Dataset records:
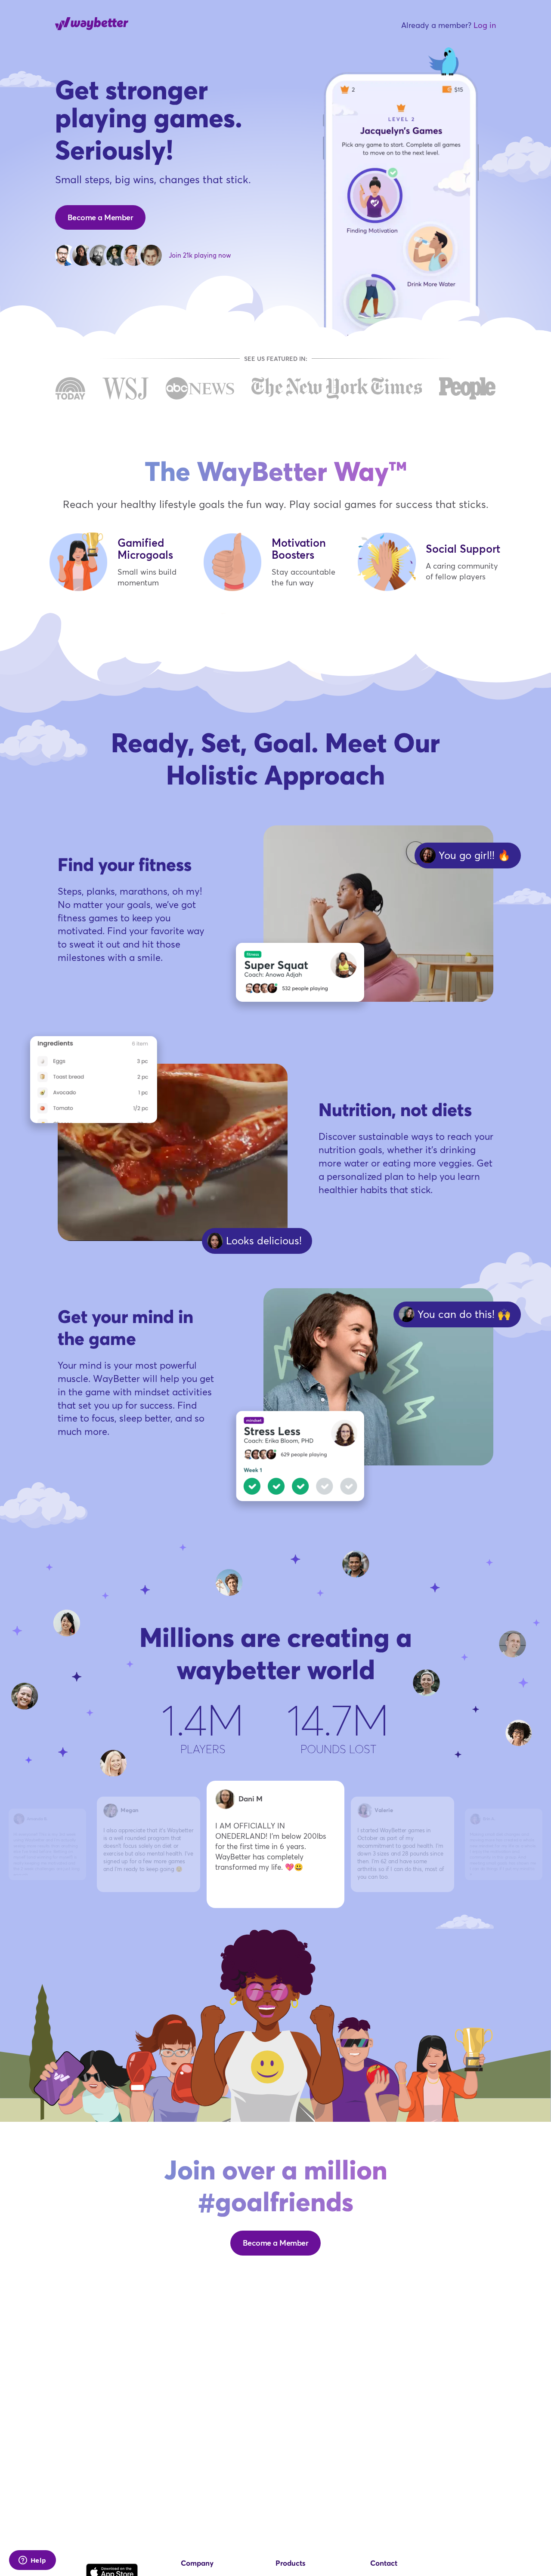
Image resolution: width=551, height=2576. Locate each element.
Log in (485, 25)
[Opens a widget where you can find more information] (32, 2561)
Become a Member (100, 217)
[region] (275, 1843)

...

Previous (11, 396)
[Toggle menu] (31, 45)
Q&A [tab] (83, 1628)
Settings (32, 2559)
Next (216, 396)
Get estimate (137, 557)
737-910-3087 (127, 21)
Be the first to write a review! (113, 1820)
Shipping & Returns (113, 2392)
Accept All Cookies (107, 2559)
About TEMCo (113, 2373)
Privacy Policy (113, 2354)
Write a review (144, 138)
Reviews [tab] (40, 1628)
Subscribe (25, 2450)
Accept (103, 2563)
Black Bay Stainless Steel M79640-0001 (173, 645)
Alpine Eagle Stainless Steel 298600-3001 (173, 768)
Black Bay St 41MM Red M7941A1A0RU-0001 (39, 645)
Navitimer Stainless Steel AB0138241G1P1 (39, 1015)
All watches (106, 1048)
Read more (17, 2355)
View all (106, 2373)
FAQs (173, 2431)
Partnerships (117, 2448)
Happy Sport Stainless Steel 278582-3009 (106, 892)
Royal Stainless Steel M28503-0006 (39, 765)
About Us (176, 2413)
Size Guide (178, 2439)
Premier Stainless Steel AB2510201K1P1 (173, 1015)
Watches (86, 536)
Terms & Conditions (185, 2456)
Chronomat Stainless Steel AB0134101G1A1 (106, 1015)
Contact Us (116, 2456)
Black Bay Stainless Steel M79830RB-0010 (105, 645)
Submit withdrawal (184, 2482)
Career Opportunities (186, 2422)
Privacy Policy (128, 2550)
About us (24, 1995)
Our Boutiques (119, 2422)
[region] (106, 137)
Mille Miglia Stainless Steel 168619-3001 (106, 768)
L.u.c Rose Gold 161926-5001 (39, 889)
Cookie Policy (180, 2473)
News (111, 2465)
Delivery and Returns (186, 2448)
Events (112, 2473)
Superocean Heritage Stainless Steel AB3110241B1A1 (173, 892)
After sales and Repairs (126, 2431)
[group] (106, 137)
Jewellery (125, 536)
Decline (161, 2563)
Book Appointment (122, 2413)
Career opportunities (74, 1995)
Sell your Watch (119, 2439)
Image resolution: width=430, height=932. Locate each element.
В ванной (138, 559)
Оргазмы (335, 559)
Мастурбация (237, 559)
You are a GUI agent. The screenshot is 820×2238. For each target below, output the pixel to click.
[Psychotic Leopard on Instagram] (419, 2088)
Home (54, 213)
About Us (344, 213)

→ Directions
Reproduce the lines above, beginning at the line with "[Opens a widget" and stopping after the line with "[region] (275, 1843)", exactly as they are.

→ Your solution
[Opens a widget where you can find more information] (32, 2561)
Become a Member (100, 217)
[region] (275, 1843)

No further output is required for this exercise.